Roanoke Times Copyright (c) 1995, Landmark Communications, Inc. DATE: TUESDAY, April 4, 1995 TAG: 9504040091 SECTION: VIRGINIA PAGE: A-1 EDITION: METRO SOURCE: LAURENCE HAMMACK STAFF WRITER DATELINE: LENGTH: Medium
Her lawyer said he will appeal to Circuit Court, where he plans to ask a judge to declare the ordinance invalid because it is "unconstitutionally vague."
Holdaway did not testify Monday, but had told police earlier that she was asleep in bed when her 16-year-old son took her car keys and slipped out of their Memorial Avenue Southwest apartment late on the night of Feb. 10.
Because her son had been cited four times earlier for violating the curfew for juveniles, Holdaway was charged with permitting or allowing "by insufficient control" her son to stay out past 11 p.m.
Defense attorney Jeffrey Dorsey of Salem had argued that Holdaway should not be held criminally accountable for her son's actions.
"Absent her handcuffing him to the bed, at which point I imagine Child Protective Services would become involved, there is literally no way for her to stop him from physically leaving the house, if he is bound and determined to do that," Dorsey said.
Dorsey said the case may have troubling implications for other parents, as police use the ordinance in their efforts to control juvenile crime.
"I don't see how the parents of the city can sleep well tonight, because apparently they shouldn't be sleeping. They ought to be awake and watching their children," he said.
But Juvenile and Domestic Relations Judge Joseph Bounds saw it differently.
"I don't find it very plausible that a parent doesn't know where her child is," Bounds said as he fined Holdaway $100 and sentenced her to 10 days in jail.
"There is a duty on the part of the parents, and it is a 24-hour duty, to see that their children obey the laws of the commonwealth and the city of Roanoke," the judge said.
"If you chose to have children, you accept the joys of the child as well as the burden of the child."
Holdaway, 36, was sent to jail briefly after Monday's hearing, but was released on bond to await an appeal hearing scheduled May 22.
As a convenience store clerk who worked the night shift, she told police earlier that she could not always keep up with her son's comings and goings. The 16-year-old's father does not live in the home and apparently did not help care for him, lawyers said.

**RECORDED DATA:**
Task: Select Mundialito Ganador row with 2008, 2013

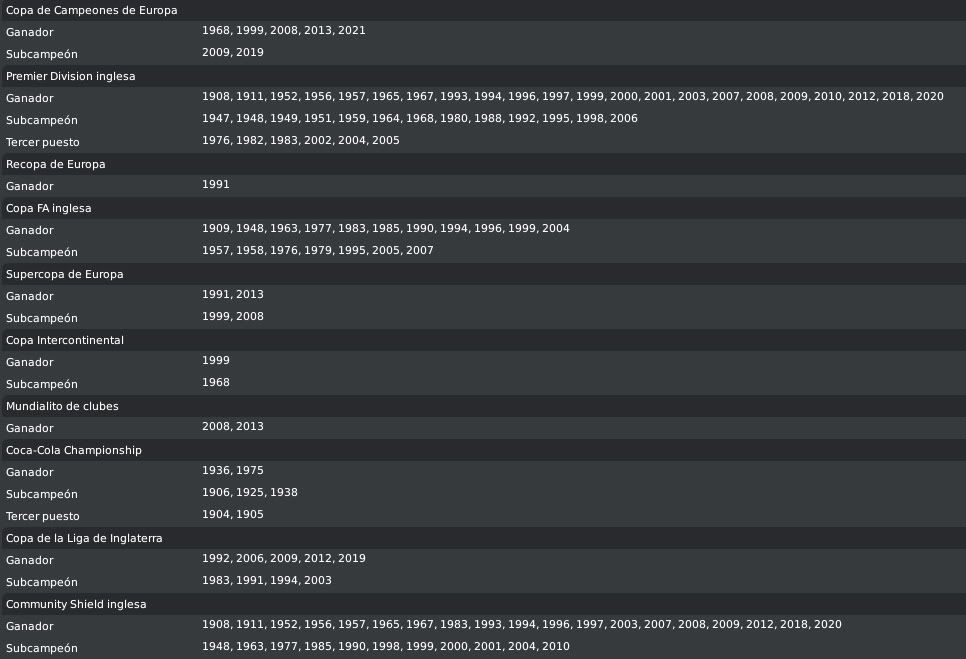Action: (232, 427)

--

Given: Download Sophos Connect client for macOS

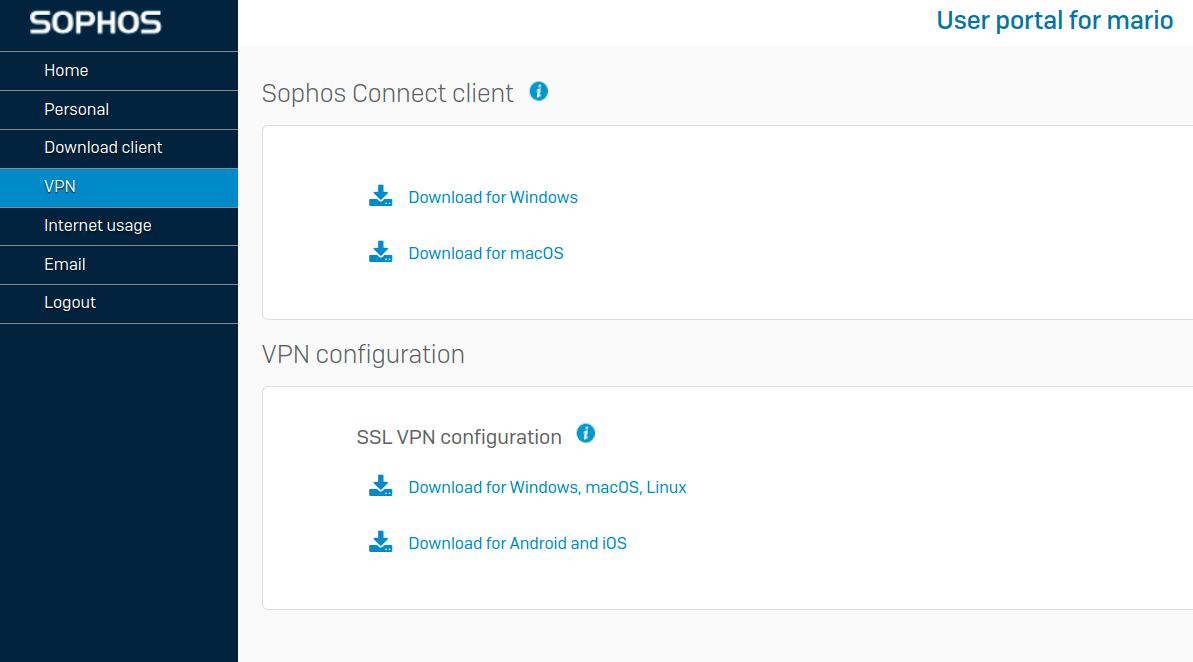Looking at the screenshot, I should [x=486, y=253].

**EXERCISE TASKS:**
1 - In the curfew article, reproduce the stretch from "As a convenience" through "him, lawyers said." word for word.
2 - List every person the curfew article identifies by name.

**SET OF ANSWERS:**
1 -
As a convenience store clerk who worked the night shift, she told police earlier that she could not always keep up with her son's comings and goings. The 16-year-old's father does not live in the home and apparently did not help care for him, lawyers said.

2 -
Laurence Hammack
Holdaway
Jeffrey Dorsey
Joseph Bounds